• [Instructions to follow]: Scan the lines below and report each one containing "bottom" by copying it.

Saved data entries
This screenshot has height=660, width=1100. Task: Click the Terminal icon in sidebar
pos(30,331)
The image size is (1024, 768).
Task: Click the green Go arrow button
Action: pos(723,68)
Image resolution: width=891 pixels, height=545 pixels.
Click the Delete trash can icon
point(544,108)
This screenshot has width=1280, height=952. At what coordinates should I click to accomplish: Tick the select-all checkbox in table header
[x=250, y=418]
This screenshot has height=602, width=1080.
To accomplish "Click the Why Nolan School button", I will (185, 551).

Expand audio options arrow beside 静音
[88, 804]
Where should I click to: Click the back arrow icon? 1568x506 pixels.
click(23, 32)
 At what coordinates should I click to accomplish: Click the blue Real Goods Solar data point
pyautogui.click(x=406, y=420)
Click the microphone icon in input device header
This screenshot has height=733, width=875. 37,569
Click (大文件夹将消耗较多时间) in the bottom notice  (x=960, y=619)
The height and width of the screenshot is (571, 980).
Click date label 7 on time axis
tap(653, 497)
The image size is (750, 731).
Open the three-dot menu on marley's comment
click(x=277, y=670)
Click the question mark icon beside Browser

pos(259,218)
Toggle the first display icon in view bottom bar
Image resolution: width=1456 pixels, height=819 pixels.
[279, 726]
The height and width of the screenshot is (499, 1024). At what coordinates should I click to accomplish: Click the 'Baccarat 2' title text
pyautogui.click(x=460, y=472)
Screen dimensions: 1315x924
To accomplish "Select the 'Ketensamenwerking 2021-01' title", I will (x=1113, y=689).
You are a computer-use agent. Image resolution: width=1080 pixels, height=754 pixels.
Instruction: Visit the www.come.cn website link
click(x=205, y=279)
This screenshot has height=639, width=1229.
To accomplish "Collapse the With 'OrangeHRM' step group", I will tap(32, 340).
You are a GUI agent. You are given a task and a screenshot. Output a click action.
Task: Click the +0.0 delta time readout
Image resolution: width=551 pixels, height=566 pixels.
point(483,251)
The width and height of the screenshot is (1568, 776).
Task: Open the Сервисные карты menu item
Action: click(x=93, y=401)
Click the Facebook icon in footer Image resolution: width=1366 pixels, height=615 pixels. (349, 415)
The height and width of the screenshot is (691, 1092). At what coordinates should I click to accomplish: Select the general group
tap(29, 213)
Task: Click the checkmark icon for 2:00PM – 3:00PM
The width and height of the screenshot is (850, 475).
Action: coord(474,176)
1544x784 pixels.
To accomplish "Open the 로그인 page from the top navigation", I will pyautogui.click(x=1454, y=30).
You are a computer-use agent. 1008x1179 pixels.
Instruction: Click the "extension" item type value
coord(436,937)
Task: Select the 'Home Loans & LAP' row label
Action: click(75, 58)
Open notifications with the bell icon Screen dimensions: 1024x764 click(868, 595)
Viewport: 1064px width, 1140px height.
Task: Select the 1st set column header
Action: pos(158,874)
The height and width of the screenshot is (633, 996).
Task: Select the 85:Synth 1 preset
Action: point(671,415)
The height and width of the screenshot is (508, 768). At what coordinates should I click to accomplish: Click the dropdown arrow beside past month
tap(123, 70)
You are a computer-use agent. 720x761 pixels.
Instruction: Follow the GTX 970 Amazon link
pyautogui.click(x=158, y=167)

• [Task output]:
Click (大文件夹将消耗较多时间) in the bottom notice  (x=960, y=619)
Toggle the first display icon in view bottom bar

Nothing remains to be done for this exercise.